(Dataset entries)

◇ ◇ ◇

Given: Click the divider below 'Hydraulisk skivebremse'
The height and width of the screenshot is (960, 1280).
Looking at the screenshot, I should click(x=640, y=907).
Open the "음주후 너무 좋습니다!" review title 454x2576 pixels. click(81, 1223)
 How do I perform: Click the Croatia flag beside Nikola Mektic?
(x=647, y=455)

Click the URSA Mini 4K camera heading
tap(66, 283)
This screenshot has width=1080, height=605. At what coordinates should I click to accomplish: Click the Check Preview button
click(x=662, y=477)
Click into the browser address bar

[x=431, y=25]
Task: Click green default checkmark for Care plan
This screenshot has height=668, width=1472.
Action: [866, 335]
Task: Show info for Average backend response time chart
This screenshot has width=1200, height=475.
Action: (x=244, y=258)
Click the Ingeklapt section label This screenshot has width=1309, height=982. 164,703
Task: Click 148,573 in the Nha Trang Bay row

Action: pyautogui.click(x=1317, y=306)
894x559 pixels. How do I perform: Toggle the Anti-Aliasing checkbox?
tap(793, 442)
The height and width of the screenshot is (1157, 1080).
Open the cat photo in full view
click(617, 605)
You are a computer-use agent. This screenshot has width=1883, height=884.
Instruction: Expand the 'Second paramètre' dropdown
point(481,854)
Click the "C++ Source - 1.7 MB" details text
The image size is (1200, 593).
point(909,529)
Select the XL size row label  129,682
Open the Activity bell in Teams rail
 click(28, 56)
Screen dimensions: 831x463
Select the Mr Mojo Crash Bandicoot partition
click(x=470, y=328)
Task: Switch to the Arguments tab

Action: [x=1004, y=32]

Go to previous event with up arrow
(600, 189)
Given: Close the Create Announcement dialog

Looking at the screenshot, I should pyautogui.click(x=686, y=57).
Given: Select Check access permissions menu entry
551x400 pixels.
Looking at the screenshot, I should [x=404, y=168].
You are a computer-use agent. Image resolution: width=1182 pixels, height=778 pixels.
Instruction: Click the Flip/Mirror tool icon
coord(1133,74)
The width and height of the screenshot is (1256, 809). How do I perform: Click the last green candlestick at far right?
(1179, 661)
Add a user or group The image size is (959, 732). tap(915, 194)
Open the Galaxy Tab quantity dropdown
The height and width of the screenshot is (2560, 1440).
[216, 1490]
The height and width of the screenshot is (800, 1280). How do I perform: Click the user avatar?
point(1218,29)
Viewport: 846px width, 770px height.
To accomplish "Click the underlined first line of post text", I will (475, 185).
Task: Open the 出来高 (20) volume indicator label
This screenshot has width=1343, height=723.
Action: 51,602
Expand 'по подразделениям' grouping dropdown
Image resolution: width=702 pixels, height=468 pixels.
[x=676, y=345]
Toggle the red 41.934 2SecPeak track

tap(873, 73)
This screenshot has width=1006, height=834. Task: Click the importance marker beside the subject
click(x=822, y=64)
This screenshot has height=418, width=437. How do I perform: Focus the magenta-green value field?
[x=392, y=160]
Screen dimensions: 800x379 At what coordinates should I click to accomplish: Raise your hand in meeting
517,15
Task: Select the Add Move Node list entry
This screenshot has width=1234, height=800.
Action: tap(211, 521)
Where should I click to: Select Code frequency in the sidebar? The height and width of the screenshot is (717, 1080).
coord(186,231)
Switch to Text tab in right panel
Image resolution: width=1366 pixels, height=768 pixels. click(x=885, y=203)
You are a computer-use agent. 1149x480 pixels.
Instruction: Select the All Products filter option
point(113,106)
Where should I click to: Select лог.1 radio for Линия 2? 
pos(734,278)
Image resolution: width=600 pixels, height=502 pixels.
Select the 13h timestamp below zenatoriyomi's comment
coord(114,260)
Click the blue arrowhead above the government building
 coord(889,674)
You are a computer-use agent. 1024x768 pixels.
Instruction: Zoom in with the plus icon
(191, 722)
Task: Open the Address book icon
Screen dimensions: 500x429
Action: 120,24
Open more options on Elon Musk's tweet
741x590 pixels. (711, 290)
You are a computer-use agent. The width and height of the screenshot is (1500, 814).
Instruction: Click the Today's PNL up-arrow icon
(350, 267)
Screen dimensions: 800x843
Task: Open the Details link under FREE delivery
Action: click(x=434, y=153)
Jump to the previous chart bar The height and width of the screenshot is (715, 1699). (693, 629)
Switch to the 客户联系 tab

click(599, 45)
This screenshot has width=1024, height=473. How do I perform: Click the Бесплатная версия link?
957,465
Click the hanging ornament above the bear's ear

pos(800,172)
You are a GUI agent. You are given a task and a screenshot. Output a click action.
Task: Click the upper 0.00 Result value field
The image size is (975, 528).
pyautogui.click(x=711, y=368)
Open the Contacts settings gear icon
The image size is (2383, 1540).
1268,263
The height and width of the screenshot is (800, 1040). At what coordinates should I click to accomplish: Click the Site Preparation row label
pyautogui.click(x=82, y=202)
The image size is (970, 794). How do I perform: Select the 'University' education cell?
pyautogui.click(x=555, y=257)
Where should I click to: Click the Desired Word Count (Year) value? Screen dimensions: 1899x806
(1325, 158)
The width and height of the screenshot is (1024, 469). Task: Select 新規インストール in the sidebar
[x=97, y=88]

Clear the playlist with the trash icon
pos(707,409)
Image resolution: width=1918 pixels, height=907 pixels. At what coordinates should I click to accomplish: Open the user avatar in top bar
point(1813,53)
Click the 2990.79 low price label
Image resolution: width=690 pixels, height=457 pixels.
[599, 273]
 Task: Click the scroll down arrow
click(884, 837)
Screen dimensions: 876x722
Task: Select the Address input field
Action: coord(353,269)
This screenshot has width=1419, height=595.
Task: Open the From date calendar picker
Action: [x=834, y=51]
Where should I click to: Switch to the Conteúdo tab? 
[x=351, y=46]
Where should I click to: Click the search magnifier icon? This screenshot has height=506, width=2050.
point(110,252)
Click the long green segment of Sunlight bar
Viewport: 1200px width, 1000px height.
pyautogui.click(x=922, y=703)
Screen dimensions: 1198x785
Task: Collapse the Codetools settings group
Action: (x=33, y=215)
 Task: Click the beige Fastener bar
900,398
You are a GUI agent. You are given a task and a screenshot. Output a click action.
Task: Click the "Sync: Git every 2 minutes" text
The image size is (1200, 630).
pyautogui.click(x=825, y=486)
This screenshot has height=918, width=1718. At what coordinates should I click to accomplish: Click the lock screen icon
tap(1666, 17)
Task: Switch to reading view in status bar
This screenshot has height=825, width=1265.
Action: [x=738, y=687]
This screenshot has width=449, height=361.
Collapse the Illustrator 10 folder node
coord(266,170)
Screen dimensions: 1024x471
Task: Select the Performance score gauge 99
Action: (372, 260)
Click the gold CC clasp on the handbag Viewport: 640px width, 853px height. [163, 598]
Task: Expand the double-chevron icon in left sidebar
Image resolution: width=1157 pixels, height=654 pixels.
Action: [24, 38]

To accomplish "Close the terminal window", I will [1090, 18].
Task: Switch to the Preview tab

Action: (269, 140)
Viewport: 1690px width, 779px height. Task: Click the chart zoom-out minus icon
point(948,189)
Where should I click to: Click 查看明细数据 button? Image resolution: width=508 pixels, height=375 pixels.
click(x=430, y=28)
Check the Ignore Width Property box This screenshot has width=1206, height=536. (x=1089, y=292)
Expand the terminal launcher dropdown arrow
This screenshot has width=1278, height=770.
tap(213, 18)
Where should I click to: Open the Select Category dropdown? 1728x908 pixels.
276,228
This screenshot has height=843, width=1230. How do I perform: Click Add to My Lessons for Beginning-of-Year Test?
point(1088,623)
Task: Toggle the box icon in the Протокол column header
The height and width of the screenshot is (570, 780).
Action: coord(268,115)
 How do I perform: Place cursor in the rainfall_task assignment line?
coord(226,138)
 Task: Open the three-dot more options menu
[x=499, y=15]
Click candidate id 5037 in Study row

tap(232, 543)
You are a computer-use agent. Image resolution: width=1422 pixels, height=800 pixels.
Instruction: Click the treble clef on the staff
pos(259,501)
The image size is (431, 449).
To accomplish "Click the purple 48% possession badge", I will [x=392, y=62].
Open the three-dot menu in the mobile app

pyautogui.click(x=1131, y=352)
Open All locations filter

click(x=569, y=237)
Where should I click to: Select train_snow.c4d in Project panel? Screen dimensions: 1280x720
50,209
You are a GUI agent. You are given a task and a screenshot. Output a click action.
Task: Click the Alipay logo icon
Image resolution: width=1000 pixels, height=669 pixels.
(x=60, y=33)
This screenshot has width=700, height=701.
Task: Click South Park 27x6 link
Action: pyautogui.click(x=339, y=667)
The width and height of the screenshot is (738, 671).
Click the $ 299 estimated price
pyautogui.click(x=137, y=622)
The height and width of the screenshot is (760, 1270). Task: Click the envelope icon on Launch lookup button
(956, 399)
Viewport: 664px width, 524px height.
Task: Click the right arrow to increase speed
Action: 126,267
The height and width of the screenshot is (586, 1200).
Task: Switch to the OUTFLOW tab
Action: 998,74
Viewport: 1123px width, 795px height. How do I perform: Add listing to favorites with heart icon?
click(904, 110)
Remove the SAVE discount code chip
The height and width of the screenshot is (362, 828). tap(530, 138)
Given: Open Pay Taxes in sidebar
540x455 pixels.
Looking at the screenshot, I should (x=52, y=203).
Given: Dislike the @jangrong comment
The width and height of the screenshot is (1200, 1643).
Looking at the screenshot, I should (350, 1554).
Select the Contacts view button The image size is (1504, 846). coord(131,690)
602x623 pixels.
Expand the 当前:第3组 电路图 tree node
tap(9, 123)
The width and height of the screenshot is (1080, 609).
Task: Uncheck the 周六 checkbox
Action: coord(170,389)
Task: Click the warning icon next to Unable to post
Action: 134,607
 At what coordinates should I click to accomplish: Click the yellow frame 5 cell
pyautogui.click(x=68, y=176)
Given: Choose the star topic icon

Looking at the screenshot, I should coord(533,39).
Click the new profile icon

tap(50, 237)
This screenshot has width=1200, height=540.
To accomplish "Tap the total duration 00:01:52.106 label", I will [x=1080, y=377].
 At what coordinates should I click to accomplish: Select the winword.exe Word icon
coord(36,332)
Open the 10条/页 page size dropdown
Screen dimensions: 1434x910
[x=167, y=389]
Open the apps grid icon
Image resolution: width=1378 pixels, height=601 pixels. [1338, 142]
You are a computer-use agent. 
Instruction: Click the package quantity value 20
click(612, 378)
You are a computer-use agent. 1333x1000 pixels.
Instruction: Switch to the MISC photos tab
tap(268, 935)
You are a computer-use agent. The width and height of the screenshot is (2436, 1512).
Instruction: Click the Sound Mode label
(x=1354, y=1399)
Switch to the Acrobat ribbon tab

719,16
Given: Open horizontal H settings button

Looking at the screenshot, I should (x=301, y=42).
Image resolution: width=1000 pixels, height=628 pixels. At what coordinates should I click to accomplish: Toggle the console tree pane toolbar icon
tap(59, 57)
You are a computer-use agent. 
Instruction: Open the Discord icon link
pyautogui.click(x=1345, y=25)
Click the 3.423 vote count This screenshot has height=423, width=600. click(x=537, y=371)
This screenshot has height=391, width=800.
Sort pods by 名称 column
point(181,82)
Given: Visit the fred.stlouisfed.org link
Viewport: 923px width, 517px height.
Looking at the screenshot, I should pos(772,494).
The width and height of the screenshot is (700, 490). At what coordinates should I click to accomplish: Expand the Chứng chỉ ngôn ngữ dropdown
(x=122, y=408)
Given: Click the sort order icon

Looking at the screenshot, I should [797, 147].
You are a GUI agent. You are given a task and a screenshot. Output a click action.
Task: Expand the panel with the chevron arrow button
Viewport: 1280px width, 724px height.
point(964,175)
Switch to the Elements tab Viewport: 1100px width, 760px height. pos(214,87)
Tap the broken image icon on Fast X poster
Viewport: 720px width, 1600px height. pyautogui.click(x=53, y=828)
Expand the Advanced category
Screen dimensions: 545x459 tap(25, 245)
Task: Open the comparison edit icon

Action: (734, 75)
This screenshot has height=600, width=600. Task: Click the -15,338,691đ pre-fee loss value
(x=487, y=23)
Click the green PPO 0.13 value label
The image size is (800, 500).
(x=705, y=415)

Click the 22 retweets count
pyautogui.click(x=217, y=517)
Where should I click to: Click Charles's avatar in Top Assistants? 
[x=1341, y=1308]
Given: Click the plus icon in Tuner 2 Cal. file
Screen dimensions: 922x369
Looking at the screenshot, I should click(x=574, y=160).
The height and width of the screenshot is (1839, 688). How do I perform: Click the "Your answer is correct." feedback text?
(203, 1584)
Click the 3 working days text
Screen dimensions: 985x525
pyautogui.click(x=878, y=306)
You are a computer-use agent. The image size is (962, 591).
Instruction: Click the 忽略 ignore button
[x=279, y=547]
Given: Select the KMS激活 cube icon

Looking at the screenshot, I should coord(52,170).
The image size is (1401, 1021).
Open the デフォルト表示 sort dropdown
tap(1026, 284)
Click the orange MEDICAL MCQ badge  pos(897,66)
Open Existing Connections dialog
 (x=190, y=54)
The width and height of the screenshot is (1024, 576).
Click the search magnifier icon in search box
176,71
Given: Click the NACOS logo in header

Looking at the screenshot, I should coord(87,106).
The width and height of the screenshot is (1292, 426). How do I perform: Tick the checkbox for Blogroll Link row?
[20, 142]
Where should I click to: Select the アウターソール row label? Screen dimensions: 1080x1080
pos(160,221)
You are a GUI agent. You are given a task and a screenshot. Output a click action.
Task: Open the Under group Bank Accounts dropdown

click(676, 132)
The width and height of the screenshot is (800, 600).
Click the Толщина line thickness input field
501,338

◇ ◇ ◇

__WHAT IS NEEDED__
Your reply should contain only the number of lines in the entries above with the word "Contacts".

__ANSWER BOX__
2